Data records:
'''

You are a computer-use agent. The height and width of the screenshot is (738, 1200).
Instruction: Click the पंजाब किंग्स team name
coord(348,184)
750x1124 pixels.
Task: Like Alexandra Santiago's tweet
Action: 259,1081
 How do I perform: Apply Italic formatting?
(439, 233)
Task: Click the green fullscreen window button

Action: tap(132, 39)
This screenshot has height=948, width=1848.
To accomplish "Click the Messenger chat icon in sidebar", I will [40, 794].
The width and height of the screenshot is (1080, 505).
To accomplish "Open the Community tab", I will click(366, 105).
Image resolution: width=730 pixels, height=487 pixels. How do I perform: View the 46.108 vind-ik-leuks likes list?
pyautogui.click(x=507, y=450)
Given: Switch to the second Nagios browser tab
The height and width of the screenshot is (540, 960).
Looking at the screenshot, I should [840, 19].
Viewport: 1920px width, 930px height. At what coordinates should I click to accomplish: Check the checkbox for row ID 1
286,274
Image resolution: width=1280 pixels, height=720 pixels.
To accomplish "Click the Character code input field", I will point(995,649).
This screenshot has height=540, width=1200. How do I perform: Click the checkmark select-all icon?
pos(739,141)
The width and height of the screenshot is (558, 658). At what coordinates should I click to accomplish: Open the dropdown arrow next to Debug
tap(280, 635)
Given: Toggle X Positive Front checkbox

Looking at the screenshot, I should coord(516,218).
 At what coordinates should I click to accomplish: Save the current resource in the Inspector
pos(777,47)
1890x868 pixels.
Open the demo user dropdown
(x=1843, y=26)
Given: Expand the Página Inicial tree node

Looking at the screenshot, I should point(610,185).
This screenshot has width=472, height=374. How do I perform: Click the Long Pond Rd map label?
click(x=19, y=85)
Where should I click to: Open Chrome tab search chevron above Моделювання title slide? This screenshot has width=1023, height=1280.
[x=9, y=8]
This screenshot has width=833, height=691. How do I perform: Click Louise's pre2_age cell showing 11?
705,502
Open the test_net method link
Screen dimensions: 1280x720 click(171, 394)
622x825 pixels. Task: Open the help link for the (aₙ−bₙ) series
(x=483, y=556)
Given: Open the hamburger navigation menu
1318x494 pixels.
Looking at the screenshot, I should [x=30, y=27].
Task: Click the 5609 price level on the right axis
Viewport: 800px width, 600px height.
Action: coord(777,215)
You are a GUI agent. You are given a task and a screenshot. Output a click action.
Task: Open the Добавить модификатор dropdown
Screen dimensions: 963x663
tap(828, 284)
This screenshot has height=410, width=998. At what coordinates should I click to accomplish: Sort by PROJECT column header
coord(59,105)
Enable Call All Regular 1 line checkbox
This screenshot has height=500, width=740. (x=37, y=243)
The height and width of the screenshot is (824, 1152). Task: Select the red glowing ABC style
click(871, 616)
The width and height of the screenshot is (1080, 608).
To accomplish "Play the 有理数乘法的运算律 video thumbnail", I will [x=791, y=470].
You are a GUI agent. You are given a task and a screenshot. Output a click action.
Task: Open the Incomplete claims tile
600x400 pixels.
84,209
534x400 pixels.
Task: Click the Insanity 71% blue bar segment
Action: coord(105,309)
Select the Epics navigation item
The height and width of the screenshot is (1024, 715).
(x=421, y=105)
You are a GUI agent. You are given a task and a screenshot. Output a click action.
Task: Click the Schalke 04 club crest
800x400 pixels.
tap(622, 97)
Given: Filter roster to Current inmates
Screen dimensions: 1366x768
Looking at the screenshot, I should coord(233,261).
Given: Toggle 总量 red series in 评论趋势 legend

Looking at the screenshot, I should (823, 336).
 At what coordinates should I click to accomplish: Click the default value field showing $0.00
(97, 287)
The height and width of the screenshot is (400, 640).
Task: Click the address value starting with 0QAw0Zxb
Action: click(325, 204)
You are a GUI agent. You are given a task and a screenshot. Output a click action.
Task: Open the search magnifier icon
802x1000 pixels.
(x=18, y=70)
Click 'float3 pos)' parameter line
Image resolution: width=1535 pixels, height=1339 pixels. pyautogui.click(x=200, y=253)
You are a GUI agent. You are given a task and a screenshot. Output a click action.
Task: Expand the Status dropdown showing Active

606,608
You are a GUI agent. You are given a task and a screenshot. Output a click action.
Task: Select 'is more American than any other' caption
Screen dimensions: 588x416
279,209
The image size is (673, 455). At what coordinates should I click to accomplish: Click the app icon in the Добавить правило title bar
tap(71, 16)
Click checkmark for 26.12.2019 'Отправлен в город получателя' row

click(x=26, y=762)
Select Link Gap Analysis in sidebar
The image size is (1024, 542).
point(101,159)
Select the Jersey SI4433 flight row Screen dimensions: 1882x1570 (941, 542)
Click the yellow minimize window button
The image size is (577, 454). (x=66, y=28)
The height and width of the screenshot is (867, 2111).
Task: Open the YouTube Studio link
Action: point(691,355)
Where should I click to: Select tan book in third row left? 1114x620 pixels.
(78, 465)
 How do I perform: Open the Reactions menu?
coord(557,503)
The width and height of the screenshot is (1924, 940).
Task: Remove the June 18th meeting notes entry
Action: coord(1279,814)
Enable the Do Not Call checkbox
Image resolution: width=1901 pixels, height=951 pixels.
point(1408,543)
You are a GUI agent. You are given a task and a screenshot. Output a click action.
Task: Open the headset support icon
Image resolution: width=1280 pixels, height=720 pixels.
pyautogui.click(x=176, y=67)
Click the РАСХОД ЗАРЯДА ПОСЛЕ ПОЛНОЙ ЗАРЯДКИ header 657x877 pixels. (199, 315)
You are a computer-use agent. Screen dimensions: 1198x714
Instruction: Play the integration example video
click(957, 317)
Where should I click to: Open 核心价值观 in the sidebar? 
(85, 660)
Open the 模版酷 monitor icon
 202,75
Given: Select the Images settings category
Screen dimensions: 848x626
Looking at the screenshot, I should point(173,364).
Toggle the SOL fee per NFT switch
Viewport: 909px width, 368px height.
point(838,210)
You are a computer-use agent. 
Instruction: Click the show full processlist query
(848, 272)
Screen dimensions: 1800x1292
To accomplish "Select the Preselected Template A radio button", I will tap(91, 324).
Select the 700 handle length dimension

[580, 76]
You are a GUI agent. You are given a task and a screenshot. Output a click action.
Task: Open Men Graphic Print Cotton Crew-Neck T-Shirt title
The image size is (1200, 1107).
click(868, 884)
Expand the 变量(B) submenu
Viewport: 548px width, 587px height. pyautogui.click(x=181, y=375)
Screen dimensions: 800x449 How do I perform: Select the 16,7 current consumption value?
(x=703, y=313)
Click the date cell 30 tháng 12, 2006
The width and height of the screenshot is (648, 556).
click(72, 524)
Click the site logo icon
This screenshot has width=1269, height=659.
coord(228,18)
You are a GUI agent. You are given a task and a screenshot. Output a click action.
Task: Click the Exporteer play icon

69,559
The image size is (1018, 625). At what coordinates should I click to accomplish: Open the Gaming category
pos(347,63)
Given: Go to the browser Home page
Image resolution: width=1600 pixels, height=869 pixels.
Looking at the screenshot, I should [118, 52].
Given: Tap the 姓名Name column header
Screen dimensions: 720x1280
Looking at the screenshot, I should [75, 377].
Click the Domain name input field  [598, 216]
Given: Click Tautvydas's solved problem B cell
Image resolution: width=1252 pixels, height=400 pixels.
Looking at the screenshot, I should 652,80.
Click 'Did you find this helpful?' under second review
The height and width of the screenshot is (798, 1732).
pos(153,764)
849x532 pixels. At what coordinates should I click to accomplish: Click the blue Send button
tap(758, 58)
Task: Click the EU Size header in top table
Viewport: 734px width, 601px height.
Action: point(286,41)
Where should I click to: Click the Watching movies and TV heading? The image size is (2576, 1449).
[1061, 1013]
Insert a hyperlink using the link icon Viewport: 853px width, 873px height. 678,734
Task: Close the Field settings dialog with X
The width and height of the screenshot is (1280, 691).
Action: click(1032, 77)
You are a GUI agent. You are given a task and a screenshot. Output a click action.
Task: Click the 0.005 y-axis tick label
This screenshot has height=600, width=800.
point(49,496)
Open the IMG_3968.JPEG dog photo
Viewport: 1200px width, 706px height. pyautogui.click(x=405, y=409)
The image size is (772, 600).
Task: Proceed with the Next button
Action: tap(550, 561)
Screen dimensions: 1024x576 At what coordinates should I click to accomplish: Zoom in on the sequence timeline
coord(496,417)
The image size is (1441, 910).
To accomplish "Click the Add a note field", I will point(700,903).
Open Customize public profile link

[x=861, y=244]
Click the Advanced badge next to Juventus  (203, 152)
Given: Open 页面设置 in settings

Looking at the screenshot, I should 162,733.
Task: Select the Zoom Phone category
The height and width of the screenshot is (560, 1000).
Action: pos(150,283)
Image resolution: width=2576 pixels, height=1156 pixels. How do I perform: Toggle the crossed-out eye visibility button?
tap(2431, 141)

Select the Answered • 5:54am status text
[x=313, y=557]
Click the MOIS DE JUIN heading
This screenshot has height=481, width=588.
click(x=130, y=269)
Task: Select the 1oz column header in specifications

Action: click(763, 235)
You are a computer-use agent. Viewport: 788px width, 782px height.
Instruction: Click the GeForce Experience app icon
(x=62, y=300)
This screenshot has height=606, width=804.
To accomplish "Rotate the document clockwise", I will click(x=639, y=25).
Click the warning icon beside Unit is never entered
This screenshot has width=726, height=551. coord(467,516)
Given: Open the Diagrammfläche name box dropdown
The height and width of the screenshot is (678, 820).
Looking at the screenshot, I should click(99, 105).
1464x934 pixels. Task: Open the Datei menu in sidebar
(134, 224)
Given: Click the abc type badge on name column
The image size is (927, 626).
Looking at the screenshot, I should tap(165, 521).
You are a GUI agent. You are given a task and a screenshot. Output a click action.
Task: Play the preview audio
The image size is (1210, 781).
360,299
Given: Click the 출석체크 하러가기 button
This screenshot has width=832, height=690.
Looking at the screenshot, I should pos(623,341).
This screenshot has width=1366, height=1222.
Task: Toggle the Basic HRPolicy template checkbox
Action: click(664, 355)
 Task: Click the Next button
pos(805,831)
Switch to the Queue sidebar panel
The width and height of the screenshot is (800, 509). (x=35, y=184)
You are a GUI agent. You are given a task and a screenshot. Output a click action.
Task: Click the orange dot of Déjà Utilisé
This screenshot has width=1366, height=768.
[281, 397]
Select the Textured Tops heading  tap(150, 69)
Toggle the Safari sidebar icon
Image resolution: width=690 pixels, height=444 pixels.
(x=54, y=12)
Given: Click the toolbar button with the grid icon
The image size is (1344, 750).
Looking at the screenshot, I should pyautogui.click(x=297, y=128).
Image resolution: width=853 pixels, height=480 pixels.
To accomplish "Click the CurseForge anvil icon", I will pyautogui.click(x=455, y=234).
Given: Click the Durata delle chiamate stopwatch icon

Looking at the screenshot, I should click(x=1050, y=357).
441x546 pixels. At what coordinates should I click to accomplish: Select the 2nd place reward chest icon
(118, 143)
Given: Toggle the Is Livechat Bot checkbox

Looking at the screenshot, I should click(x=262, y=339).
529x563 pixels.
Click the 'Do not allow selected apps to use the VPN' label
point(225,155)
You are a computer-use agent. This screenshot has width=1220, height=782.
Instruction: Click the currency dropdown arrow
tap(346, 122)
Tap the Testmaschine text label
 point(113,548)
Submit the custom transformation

'''

→ Problem statement
The answer must consist solely of the lines from the first line of the data to the line holding "The width and height of the screenshot is (1080, 505).", each given again exactly.

→ Answer section
You are a computer-use agent. The height and width of the screenshot is (738, 1200).
Instruction: Click the पंजाब किंग्स team name
coord(348,184)
750x1124 pixels.
Task: Like Alexandra Santiago's tweet
Action: 259,1081
 How do I perform: Apply Italic formatting?
(439, 233)
Task: Click the green fullscreen window button

Action: tap(132, 39)
This screenshot has height=948, width=1848.
To accomplish "Click the Messenger chat icon in sidebar", I will [40, 794].
The width and height of the screenshot is (1080, 505).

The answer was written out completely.